Soccer: Matches in Sierra Leone end 95-0 and 91-1

Sierra Leone
95: 0 and 91: 1 – football manager is “no game manipulation known”

Soccer fans in Sierra Leone have been able to watch two strange games recently. The results: 95:0 and 91:1.

© Sunday Alamba / Picture Alliance

When your soccer team goes down 0:95, you may get the idea that something is wrong. Especially when the parallel game ends 91:1. Managers at Sierra Leonean clubs are not at a loss for excuses. The association is investigating.

First rule when manipulating football games: the result must not be so unbelievable that no one believes it. Four clubs from Sierra Leone recently flouted this principle.

Kahunla Rangers and Gulf FC of Kono went neck and neck for the final spot in the country’s Premier League playoffs. It was clear that goal difference would decide. Gulf FC eventually outclassed Koquima Lebanon 91-1. Kahunla countered at the same time with a 95-0 win over Lumbebu United. Anything but ordinary football results. The football association therefore announced investigations into suspected match-fixing.

“We cannot stand by and let an embarrassing situation like this go unpunished,” association president Thomas Daddy Brima told BBC Sport Africa. There is “zero tolerance” for manipulation; all those responsible would be held accountable. The country’s anti-corruption commission should also deal with the case.

Club Manager: Was just a friendly game

Club officials rushed to come up with excuses. The chairman of Koquima Lebanon suddenly declared that the decisive game to qualify for the playoffs was actually just a friendly game. He even disputed the result of 91:1. He has since been informed that the league game did not take place. Instead, it was an encounter between “community players, including some Koquima players” to entertain the fans who bought tickets.

The flood of goals began in the second half after Kahunla had been 2-0 and Gulf FC 7-1 at half-time.

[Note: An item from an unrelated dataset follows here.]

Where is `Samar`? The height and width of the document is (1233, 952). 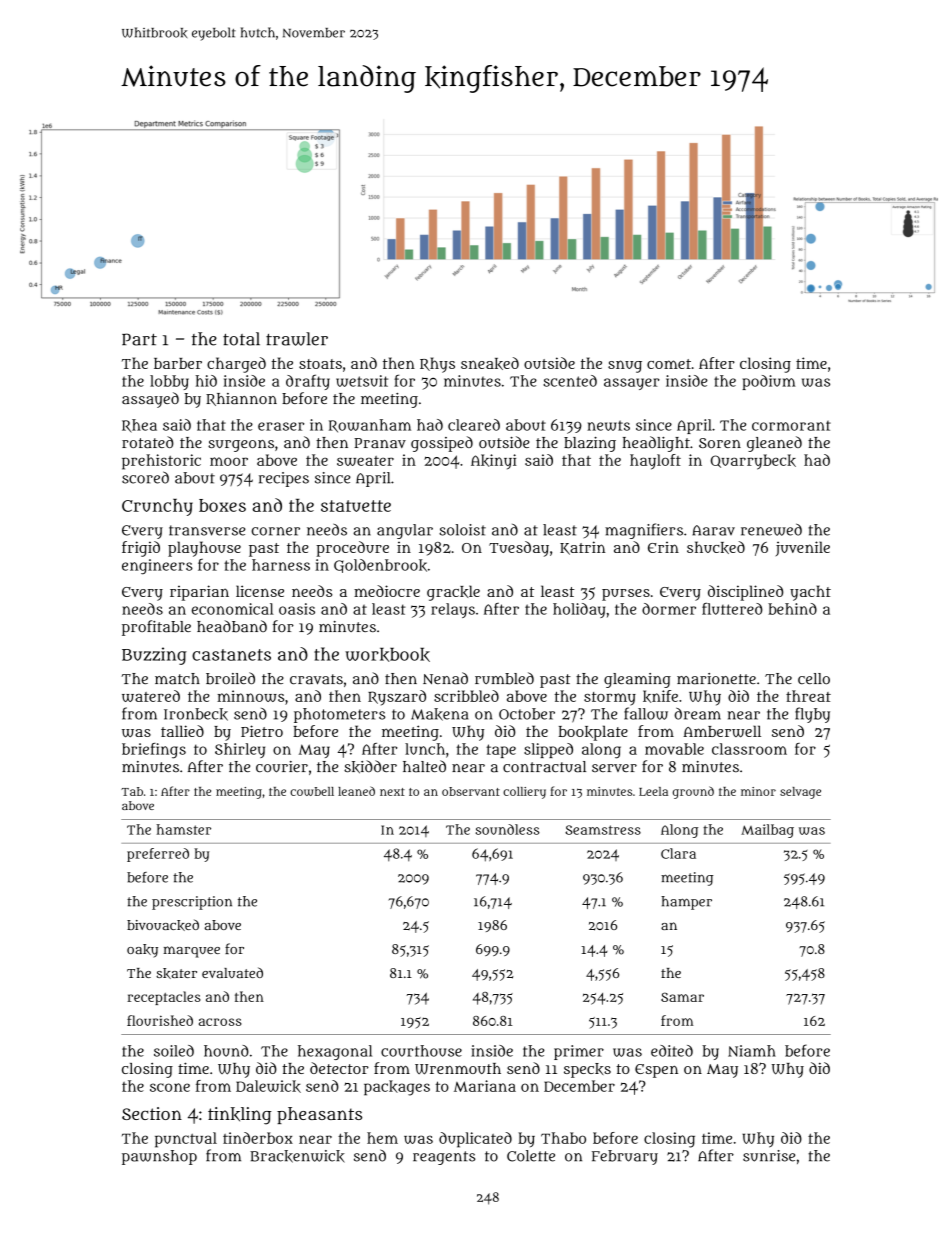
Samar is located at coordinates (682, 997).
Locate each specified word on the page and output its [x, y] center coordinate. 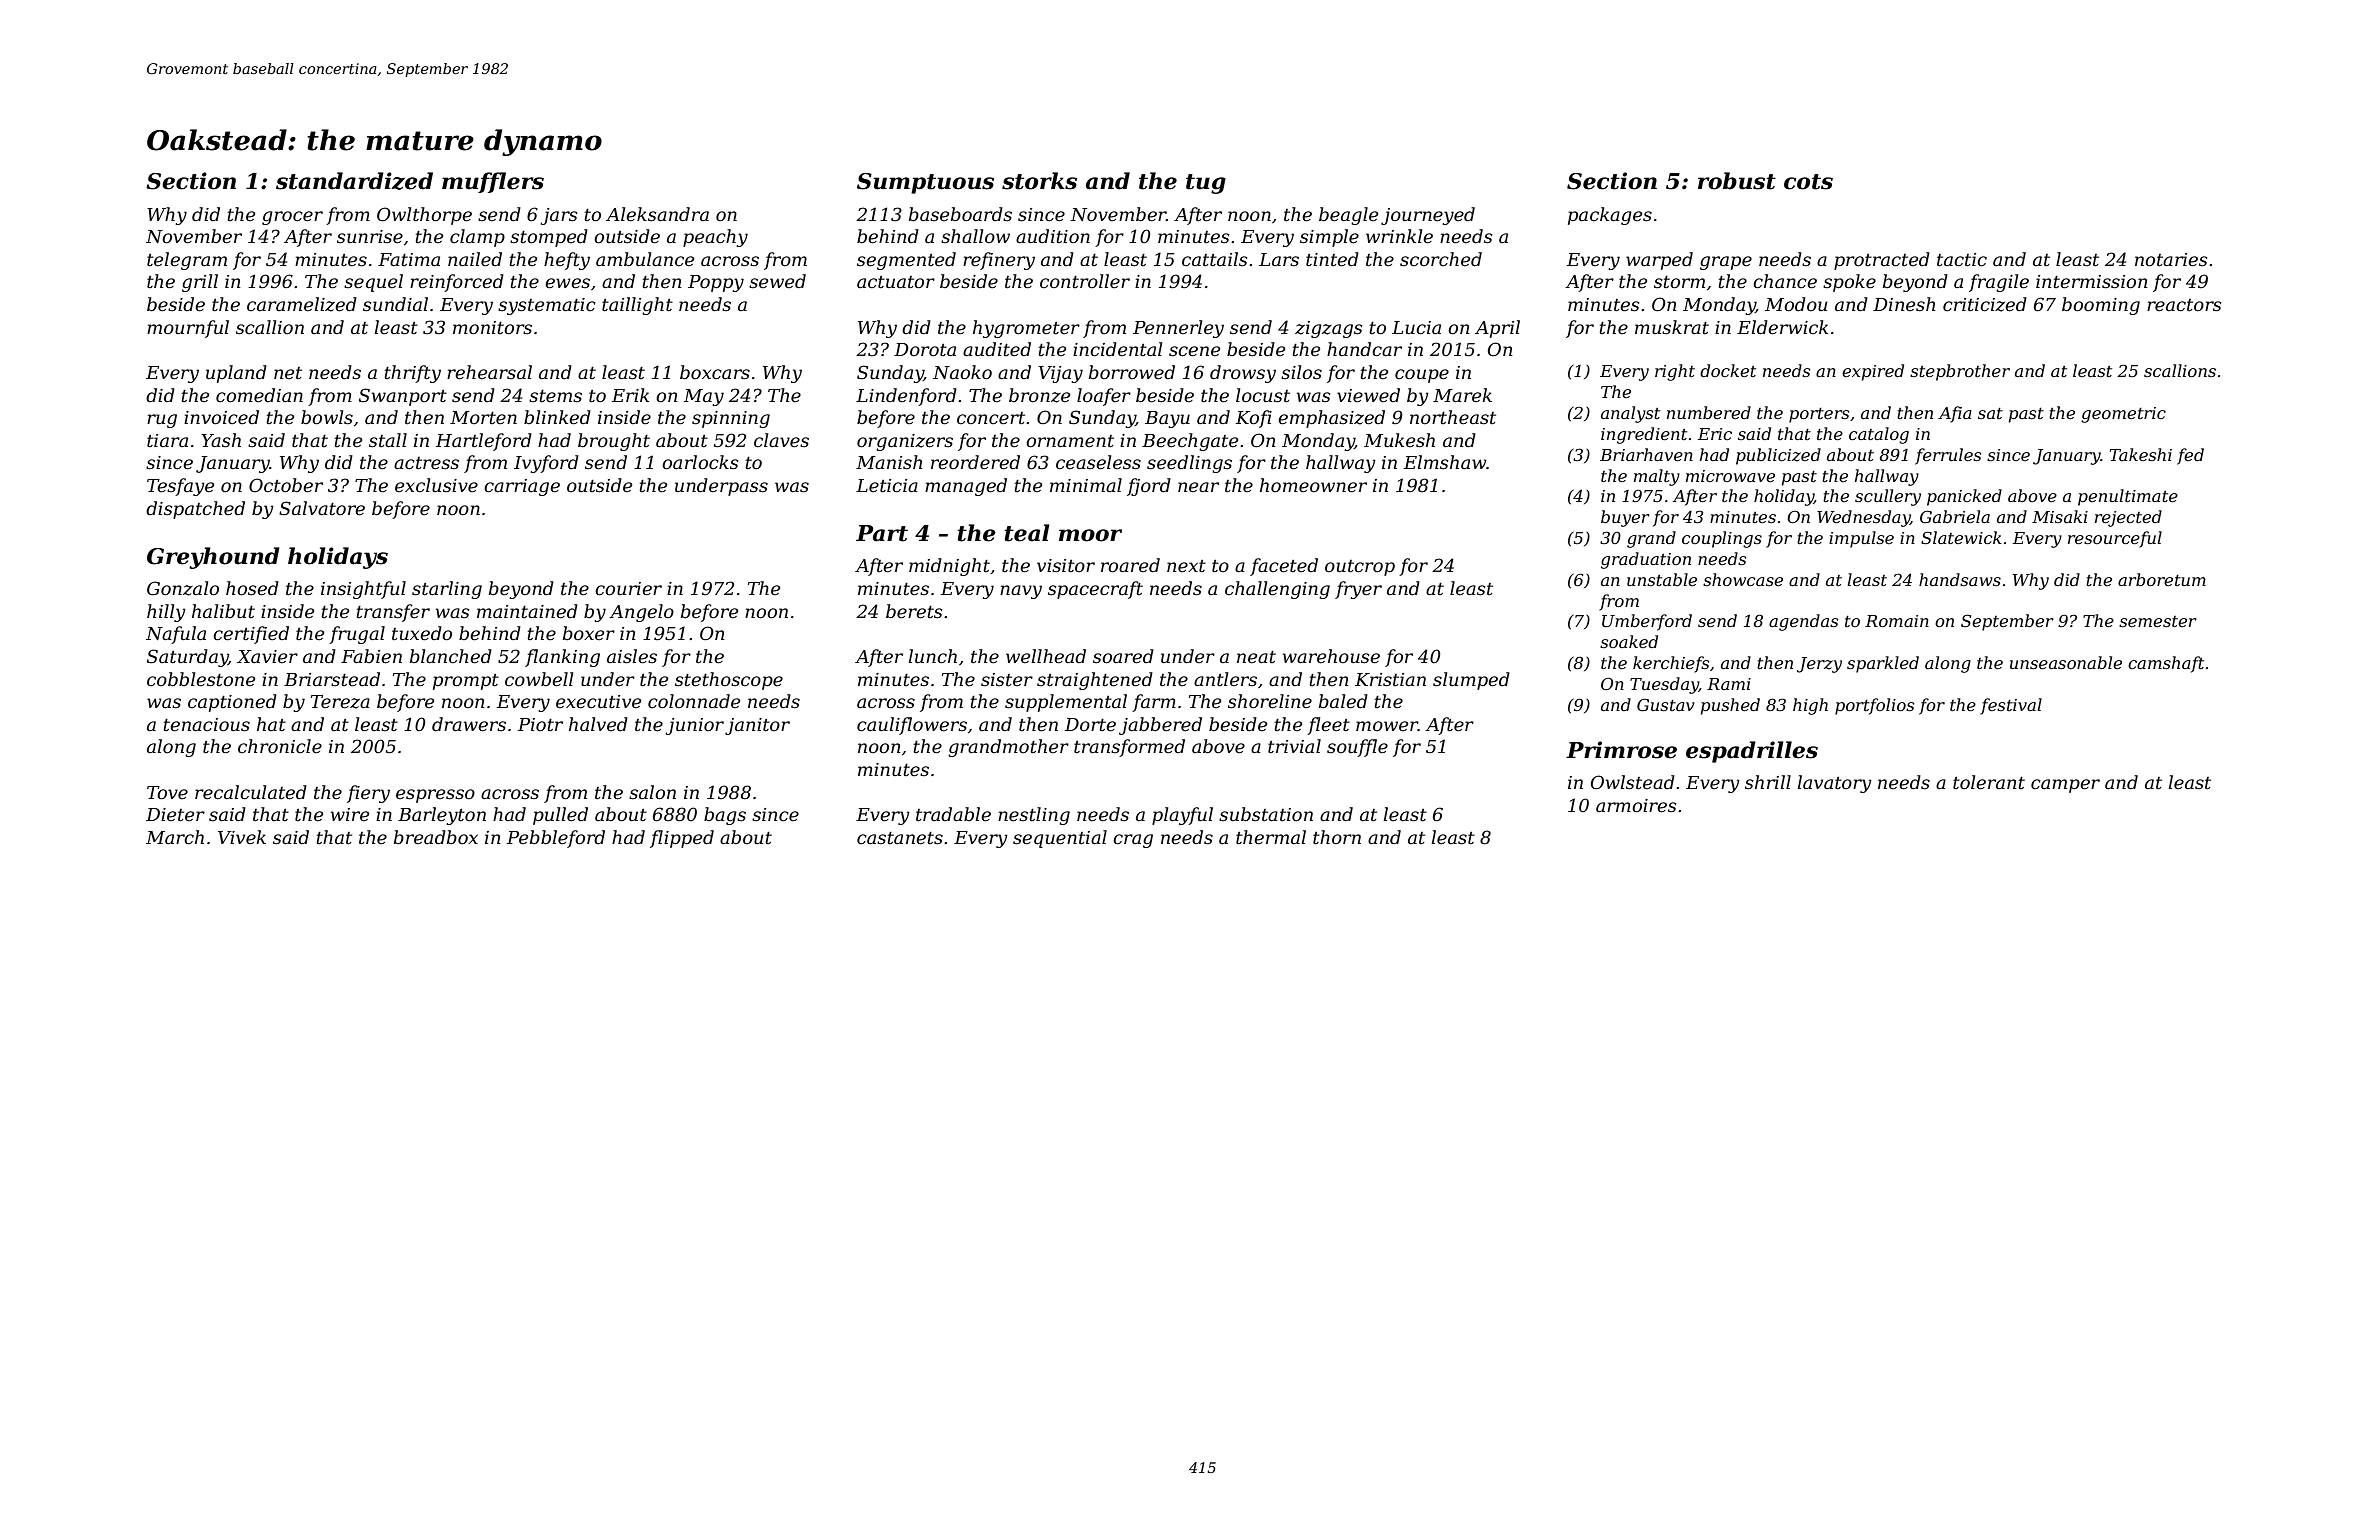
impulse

Kahunla then managed 93 goals in 45 minutes, Gulf FC 84. However, the referee didn’t see the goals scored by the Gulf players because he refused to referee the second half at half-time. Another referee was found.

In the parallel game, the Lumbebu manager had also taken over the coaching job on an interim basis – and then, according to his own statements, lost track of things. “We conceded a lot of goals in the second half,” Mohamed Jan Saeid Jalloh told BBC Sport Africa. “I was frustrated and at one point even left the sidelines in anger. I couldn’t concentrate after that, so I can’t even say how many goals we conceded in total,” said Jalloh. In any case, he was “not aware of any game manipulation”.

Apologies to football fans around the world

However, Kahunla CEO Eric Kaitell managed to apologize: “I would like to apologize to football fans across the country and around the world for the strange record of my club Kahunla Rangers. I would like to emphatically say that I experienced such an unsportsmanlike condemn the behavior of my team and the other teams involved in the strongest possible terms.”

The Sierra Leone Football Association must now decide what consequences this farce will have for the clubs and those responsible for them. The only thing that seems certain is that none of the clubs involved will take part in the playoffs for the country’s first division.